Puisse ce poste de vente durer le moins longtemps possible. Ce n’est pas moi. Je n’ai pas de rapport privilégié avec cette fonction (que je subi encore).

Je vais déprimer grave. Et me saloper la santé une nouvelle fois (pas de quoi s’assoir…). Pas le seul. Les prolos connaissent.

Condamnation éprouvée par une majorité, tenue à faire sien ce vide, et consumérisme pour les possédants, hiérarchiquement.

L’intellectuel, la réflexion, l’intelligence, l’autonomie, la créativité mis au placard, en suspend. C’est mal vu, a fortiori, et impossible. Liberté menacée. Je parle d’expérience, pour qui a des choses à vivre, pertinentes et le sait.

Des contraintes horaires classiques. Pas de planning d’avance, si ce n’est par semaine. Jamais deux jours de libres de suite. Aucunement possible donc de réserver ne serait-ce qu’un concert (généralement), prévoir un week end…

Toutes les opportunités pro’ ponctuelles intéressantes perdues, à cause de ce taf de merde (domestication). Une répétition de ce que je ne connais que trop bien.

Cantonné à l’inutile, le fortuit, méprisé car n’accédant pas à de vénérables activités indépendantes. Un désintérêt social environnant, réel, et logique. Tellement c’est con ce labeur tel qu’organisé/manigancé.

Mon « service civique », rendu à la société, je l’ai largement fait. Et on sait qui en profite, de cette aliénation pour à peine survivre. La vérité : ça me met dans la merde. Et m’y maintient. Autour, je ne peux pas faire plaisir. Une constante.

Tout ca parce que ces connards des medias font de la com’ et mettent en competition, selon des critère d’excellence, comme partout. Une structuration/système morbide, généralisé, à l’avantage des plus tordus, progressivement.

Je hais ce monde là ! Ne parlons pas d’epanouissement et bonheur, sous ce prisme. Une aliénation, banale, constante. De laquelle je me détache dès que je peux. Pour réellement être utile, moi même, vivre, comme je peux.

A chaque fois, je signe mon esclavage. Je n’ai plus de temps pour cela. Et beaucoup mieux à faire, m’émanciper.

Ce qui était parfaitement mis en exergue lors de l’hommage à De Ponfilly. X créatifs, âmes libres sacrifiées sur l’autel du capitalisme, à mourir en supéret’ à la con, la sève dilapidée, le sens détruit, une négligence macabre à combattre.

La révolte est nécessaire, pour un confort réel : la considération et écoute de la personne, son droit à disposer de lui même. On fabrique l’inverse.

Et on dit bravo, encourage sur cette pente stérilisante.
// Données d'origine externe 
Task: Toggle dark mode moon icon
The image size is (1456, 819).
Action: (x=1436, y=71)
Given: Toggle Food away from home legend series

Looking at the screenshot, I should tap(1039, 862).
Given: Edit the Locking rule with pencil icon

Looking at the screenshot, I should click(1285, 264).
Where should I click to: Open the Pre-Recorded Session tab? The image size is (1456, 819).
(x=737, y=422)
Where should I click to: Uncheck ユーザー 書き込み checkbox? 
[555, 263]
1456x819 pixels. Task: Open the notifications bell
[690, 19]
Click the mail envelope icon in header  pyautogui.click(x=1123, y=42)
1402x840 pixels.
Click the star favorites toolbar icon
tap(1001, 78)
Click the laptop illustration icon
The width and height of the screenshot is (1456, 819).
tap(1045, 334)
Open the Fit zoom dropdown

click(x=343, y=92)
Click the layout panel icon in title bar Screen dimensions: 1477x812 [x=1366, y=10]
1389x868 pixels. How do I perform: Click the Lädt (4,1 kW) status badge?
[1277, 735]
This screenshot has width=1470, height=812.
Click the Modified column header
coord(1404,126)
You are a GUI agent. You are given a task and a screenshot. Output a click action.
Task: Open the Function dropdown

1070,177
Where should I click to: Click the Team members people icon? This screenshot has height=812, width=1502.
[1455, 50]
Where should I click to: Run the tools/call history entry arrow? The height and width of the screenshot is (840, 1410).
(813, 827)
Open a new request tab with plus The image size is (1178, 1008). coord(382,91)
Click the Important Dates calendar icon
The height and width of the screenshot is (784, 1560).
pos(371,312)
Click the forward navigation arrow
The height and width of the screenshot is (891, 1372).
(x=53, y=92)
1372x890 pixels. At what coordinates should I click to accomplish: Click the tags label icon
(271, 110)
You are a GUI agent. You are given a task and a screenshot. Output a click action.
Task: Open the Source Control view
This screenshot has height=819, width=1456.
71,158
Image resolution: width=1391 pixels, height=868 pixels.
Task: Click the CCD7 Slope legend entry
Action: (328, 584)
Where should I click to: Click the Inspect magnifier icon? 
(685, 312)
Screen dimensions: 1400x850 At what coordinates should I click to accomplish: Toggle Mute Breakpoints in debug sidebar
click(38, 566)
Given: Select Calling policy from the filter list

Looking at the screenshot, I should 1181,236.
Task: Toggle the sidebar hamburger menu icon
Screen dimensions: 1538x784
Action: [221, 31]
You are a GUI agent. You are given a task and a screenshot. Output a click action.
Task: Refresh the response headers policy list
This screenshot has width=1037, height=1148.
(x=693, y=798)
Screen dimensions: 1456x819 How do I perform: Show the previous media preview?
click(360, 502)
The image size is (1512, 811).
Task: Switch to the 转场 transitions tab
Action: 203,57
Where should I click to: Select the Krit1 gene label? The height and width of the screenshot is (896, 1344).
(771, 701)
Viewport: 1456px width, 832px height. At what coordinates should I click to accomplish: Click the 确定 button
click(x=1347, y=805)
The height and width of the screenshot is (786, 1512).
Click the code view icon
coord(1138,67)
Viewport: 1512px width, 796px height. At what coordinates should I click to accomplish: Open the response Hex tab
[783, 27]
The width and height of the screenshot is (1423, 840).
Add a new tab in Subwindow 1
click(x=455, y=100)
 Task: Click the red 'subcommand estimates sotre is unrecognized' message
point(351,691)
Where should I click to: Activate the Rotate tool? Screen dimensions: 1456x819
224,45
Un blasphème de l’humain, du bien être/savoir vivre et conscience. Le mensonge perfide de notre temps, en régression manifeste et constante.

Va au casse pipe et dis merci. La honte, ignoble, banalisée. Tellement mieux à faire, plus réel, vrai, essentiel. Ne passant pas par le cycle d’exploitation, ou cynisme de classes sociales fabriquées.

Temps compté pour m’en sortir. Précieux réveil, propre, qui pourrait disparaitre, et me livrer au néant de la bêtise, comme au silence impersonnel.